9
Then the Philistines went up, camped in Judah, and deployed themselves near the town of Lehi.
10
“Why have you attacked us?” said the men of Judah. The Philistines replied, “We have come to arrest Samson and pay him back for what he has done to us.”
11
In response, three thousand men of Judah went to the cave at the rock of Etam, and they asked Samson, “Do you not realize that the Philistines rule over us? What have you done to us?” “I have done to them what they did to me,” he replied.
12
But they said to him, “We have come down to arrest you and hand you over to the Philistines.” Samson replied, “Swear to me that you will not kill me yourselves.”
13
“No,” they answered, “we will not kill you, but we will tie you up securely and hand you over to them.” So they bound him with two new ropes and led him up from the rock.
14
When Samson arrived in Lehi, the Philistines came out shouting against him. And the Spirit of the LORD came mightily upon him. The ropes on his arms became like burnt flax, and the bonds broke loose from his hands.
15
He found the fresh jawbone of a donkey, reached out his hand and took it, and struck down a thousand men.
16
Then Samson said: “With the jawbone of a donkey I have piled them into heaps.
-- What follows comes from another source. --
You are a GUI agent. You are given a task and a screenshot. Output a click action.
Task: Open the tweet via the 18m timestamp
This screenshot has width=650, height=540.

With the jawbone of a donkey I have slain a thousand men.”
17
And when Samson had finished speaking, he cast the jawbone from his hand; and he named that place Ramath-lehi.
18
And being very thirsty, Samson cried out to the LORD, “You have accomplished this great deliverance through Your servant. Must I now die of thirst and fall into the hands of the uncircumcised?”
19
So God opened up the hollow place in Lehi, and water came out of it. When Samson drank, his strength returned, and he was revived. That is why he named it En-hakkore, and it remains in Lehi to this day.
20
And Samson judged Israel for twenty years in the days of the Philistines.